History and Geology
There had been interest in building a dam in the eastern Snake River Plain for many years, to control spring runoff and provide a more constant water supply in the summer. The area had suffered a severe drought in 1961, followed by serious flooding in 1962. The Bureau of Reclamation proposed the Teton Dam in 1963, and Congress passed without opposition an authorizing bill the following year. The planned dam was to be an earthen structure 310 feet high and 0.6 miles long which would create a reservoir 17 miles long. The impounded water would be used to generate hydroelectric power. An environmental impact statement was issued for the dam in 1971, but it did not raise the possibility of a collapse.
The primary contractor for the dam was Morrison-Knudsen Co. of Boise, assisted by Peter Kiewet Sons Co. of Omaha, Nebraska. The $39 million contract was awarded in December 1971 and work began in 1972.
The eastern Snake River Plain is almost entirely underlain by basalt erupted from large shield volcanos on top of rhyolitic ash-flow tuff and ignimbrites. The tuff, a late-Cenozoic volcanic rock dates to about 1.9 million years. The dam site is composed of basalt and rhyolite, both of which are considered unsuitable for dam construction because of their high permeability. This was confirmed by long term pump-in tests at rates of 165 to 460 gallons per minute. Test cores, drilled by engineers and geologists employed by the Bureau of Reclamation, showed that the rock at the dam site is highly fissured and unstable, particularly on the right side of the canyon. The widest fissures were determined to be 1.7 inches wide. The Bureau planned to seal these fissures by injecting grout into the rock under high pressure to create a grout curtain in the rock.
In addition, an investigation of the area by geologist of the United States Geological Survey indicated that it was seismically active: five earthquakes had occurred within 30 miles of the dam site in the previous five years, two of which had been of significant magnitude. This information was provided to the Bureau of Reclamation in a memorandum, but the geologists' concerns were considerably watered down in the six-month re-drafting process before the USGS sent the final version of the memo to the BOR in July 1973.

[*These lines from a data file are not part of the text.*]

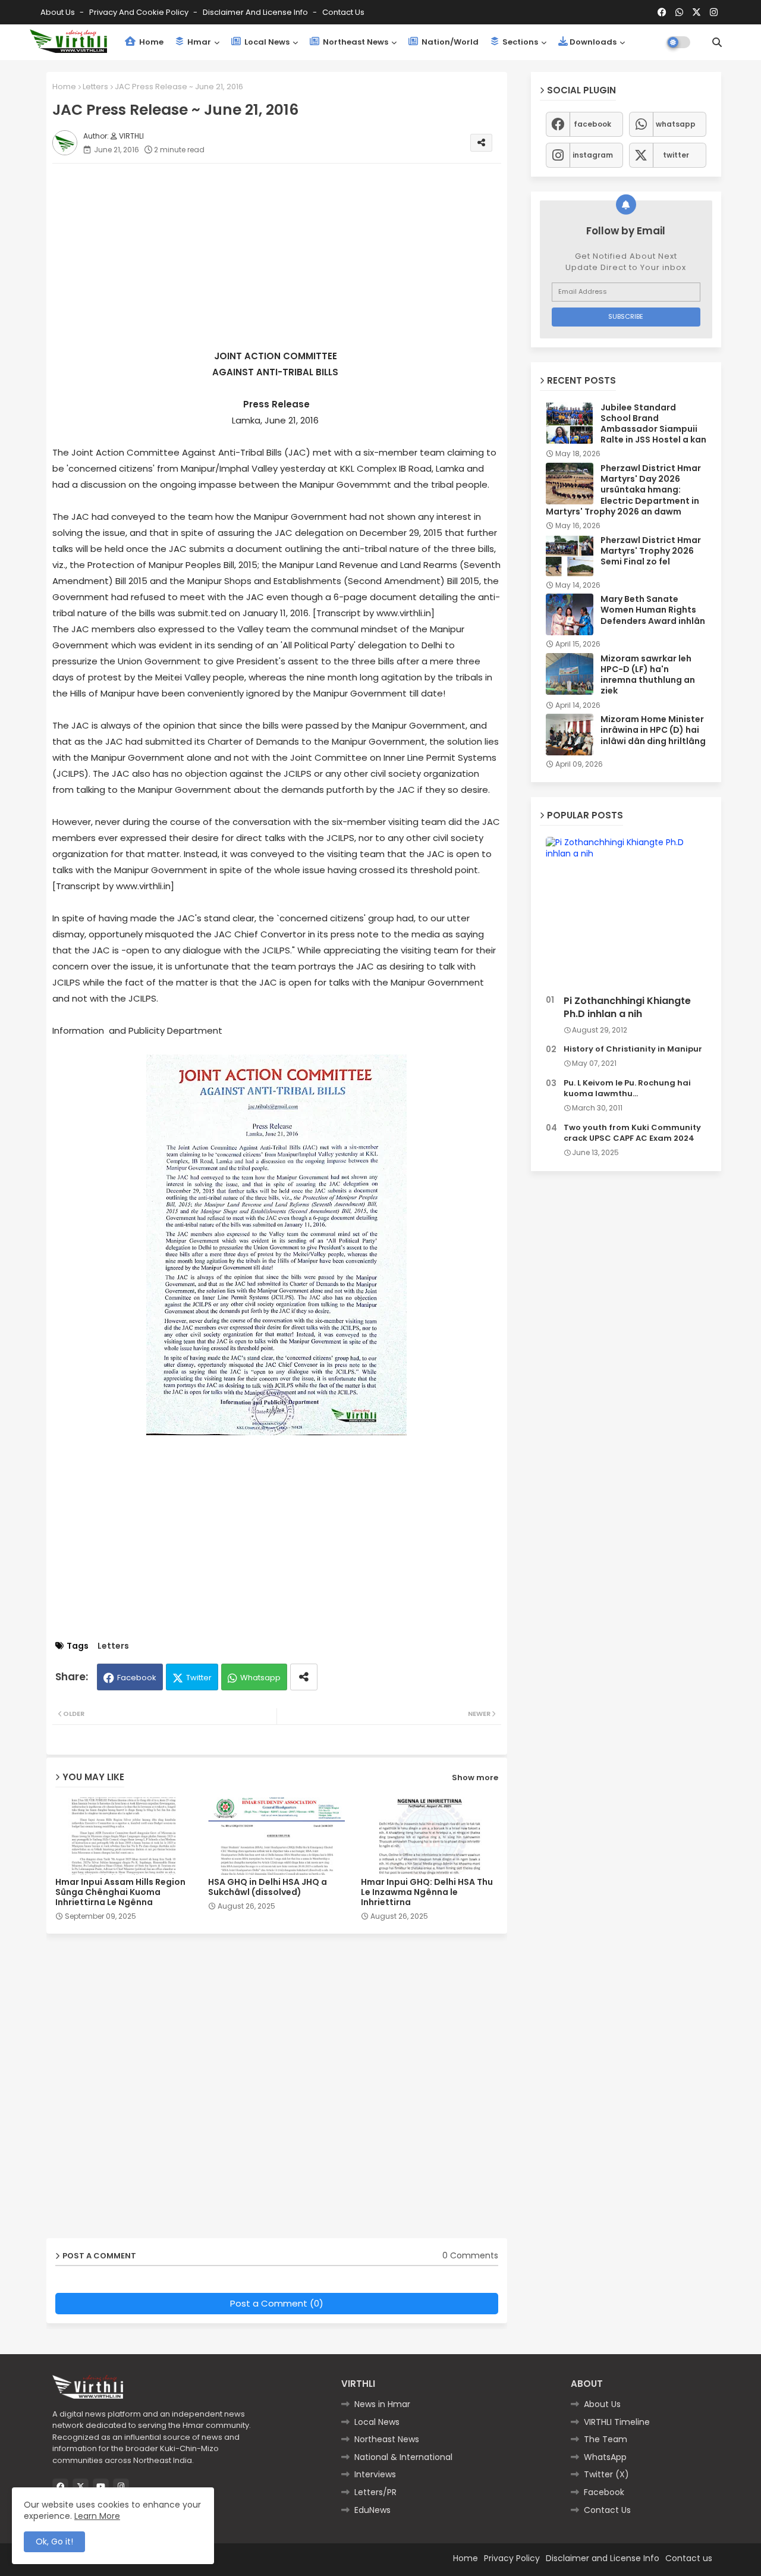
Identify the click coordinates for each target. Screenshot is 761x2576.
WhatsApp (605, 2457)
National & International (403, 2457)
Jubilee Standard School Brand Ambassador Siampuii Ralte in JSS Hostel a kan (653, 423)
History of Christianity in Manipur (633, 1049)
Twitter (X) (606, 2474)
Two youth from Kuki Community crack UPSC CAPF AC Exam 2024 (632, 1133)
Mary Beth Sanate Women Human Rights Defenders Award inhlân (652, 610)
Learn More (97, 2516)
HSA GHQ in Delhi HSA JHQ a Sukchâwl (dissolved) (267, 1887)
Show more (475, 1777)
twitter (676, 155)
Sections (519, 42)
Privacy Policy (512, 2558)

In 1973, when the dam was only half-built, but almost $5 million had already been spent on the project, large open fissures were encountered during excavation of the key trench near the right end of the dam, about 700 feet from the canyon wall. The two largest, near-vertical fissures trend generally east-west and extend more than 100 feet below the bottom of the key trench. Some of the fissures are lined by calcite, and rubble fills some of them. Several voids, as much as 6 inches wide, were encountered 60-85 feet below the ground surface beyond the right end of the dam and grout curtain. The largest fissures were actually enterable caves. One of them was eleven feet wide and a hunded feet long. Another one was nine feet wide in places and 190 feet long. These were not grouted because they were beyond the keyway trench and beyond the area where the Bureau had decided grouting was required. This necessitated using twice as much grouting as had been originally anticipated – 118,000 linear feet were used in total. Later, the report of a committee of the House of Representatives which investigated the dam's collapse felt that the discovery of the caves should have been sufficient for the Bureau of Reclamation to doubt its ability to fill them in with grout, but this did not happen: the Bureau continued to insist, even after the dam had failed, that the grouting was appropriate.